No photo description available.
Here’s Andrew Lynch, 2009 vintage. Clearly a kid with the world at his feet.

It was wonderful. I achieved what I wanted to achieve academically -- which, crucially for a type-B ambitious person was not academic excellence, but merely good enough grades to have career options open to me after graduation. I had free time to go out with friends, play sports, work out, and have a great relationship.

My friends will tell you that when we were studying for exams, they were desperately reading textbooks and making notes, and I was on the table next to them watching torrented episodes of The Sopranos. And I still did well academically -- not because I was naturally smarter than anyone else, but because I’d learned how to prioritise what was important.

Which meant that at age 19, I internalised this core lesson:

You don’t have to work that hard to succeed. If you prioritise what’s truly important, and focus intensely on that, then you can achieve excellent results in a fraction of the time it takes most other people.

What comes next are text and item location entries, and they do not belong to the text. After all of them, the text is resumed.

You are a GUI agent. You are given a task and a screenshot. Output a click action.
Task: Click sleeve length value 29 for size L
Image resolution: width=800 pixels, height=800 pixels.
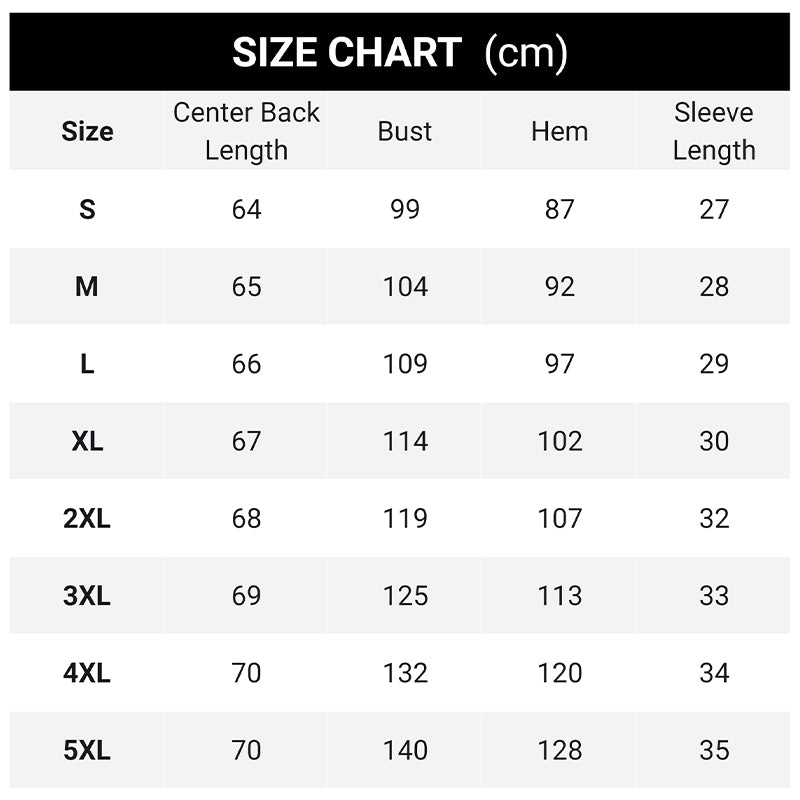tap(714, 364)
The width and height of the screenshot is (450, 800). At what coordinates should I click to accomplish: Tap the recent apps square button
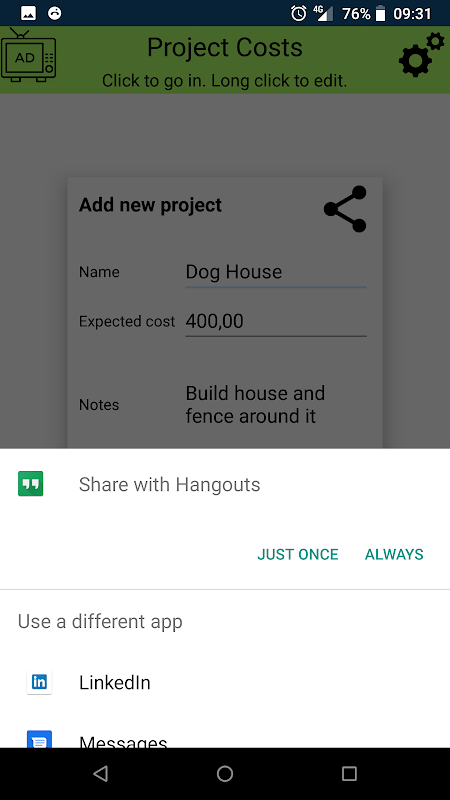[x=349, y=774]
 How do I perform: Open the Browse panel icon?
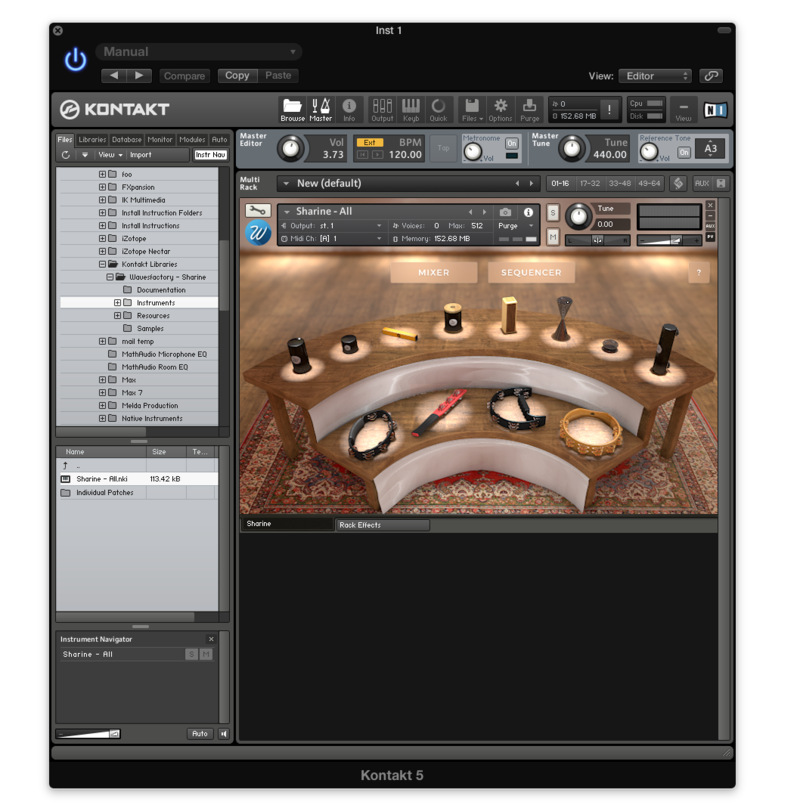coord(292,106)
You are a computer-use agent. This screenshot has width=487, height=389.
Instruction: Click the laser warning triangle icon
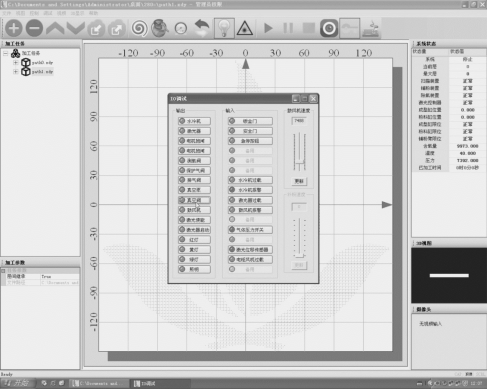[245, 28]
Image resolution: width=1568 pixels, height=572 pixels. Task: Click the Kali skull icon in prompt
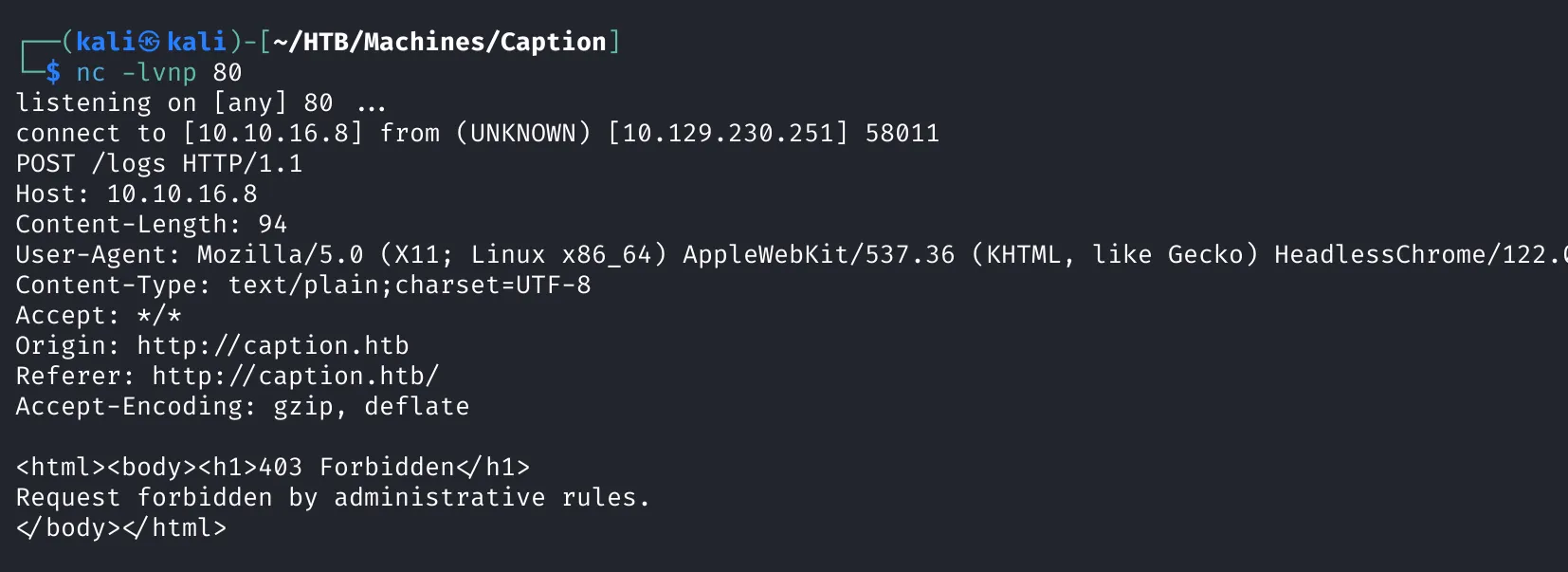149,42
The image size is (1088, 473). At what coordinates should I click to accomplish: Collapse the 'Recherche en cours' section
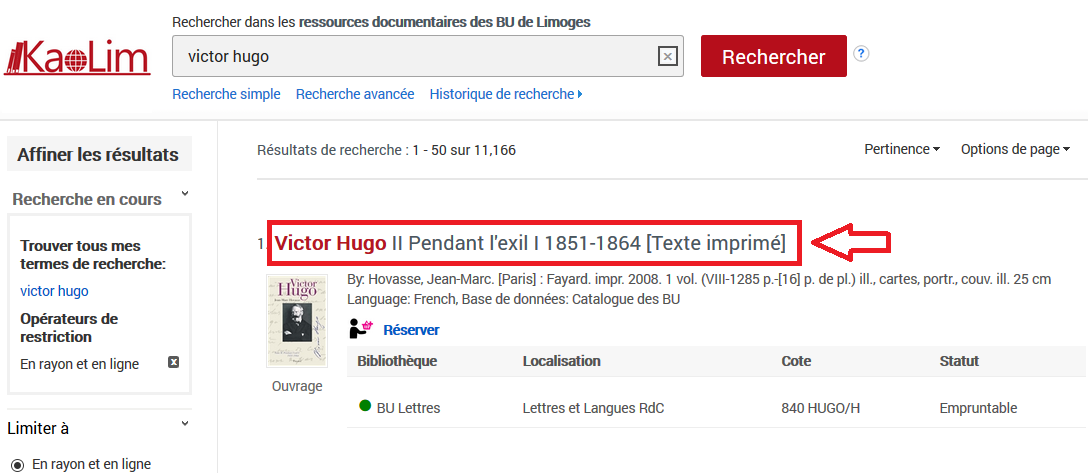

That’s a lesson I’ve carried with me into my career, which is why, at the relatively young age of 34, I find myself as CFO of a £15m/yr company, making excellent money, with enough time to write this newsletter, do a podcast, go to the gym a couple of times a week, and hang out with friends and family on the weekends. I am happy.

Type-B ambition

The flippant response to this would be to say, “well yeah, you’re working smart rather than working hard, but the true high achievers work smart and work hard. You could achieve more if you worked harder.”

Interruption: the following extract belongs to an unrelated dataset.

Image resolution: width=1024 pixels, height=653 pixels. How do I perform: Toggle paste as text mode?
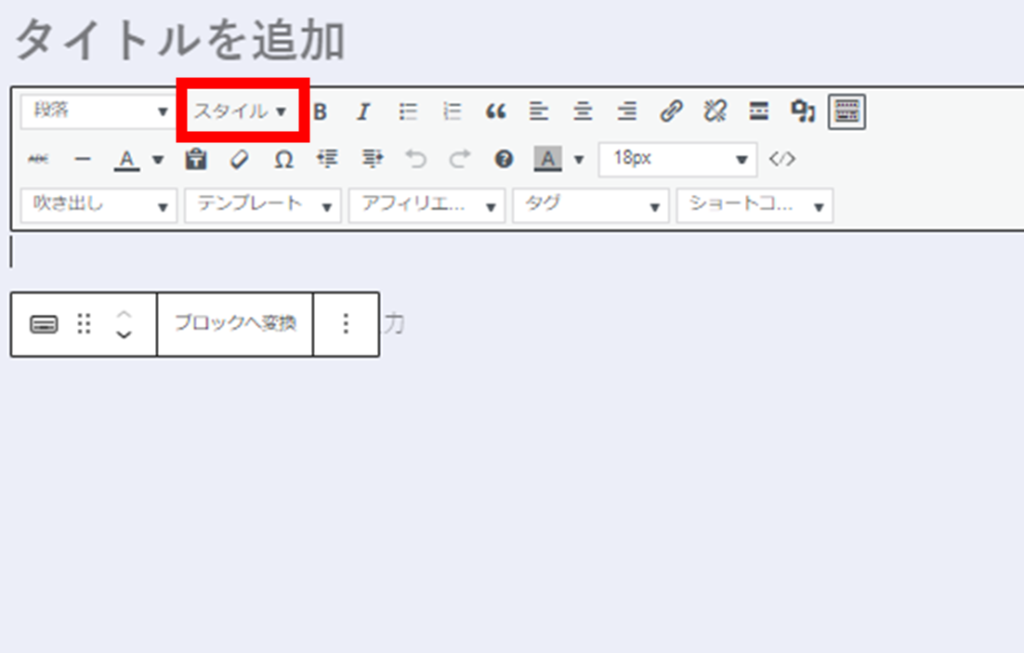pos(196,159)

My response is: yeah, that’s probably true. And that’s fine if you want to create the next billion-dollar VC-backed startup, become CEO of a giant company, or get elected President.

I don’t want those things.

They are type-A ambitious targets. None of those things seem doable while still being home by 6pm, without sacrificing your health, hobbies, or family life, so I don’t want them.

I am type-B ambitious. I want to live a great life. I’m endlessly curious. I want to travel. I want to be healthy. I want to have a wonderful relationship with my family. And I want to succeed in my career too -- but if I need to sacrifice some level of career achievement to do the other things, then that’s fine.

I know this path is possible, because I’m doing it. It requires careful prioritisation, constant focus on what’s important, and a stubborn refusal to let yourself get distracted by busywork, minutiae, or small inconsequential things that sometimes go wrong. That is a small price to pay to have everything else.

Conclusion

I don’t think my philosophy is right for everyone. If you are type-A ambitious and you want to work hard, make a ton of money and build an incredible business -- then great, good for you! Go for it.

If you want to throw away all your possessions, travel the world, work a series of odd jobs, and see a wider variety of the human experience in a year than most people see in a decade -- then great, good for you! Go for it.

But I’ve decided what I want. I’m type-B ambitious. And I believe that if you structure your life in the right way, you can have it all.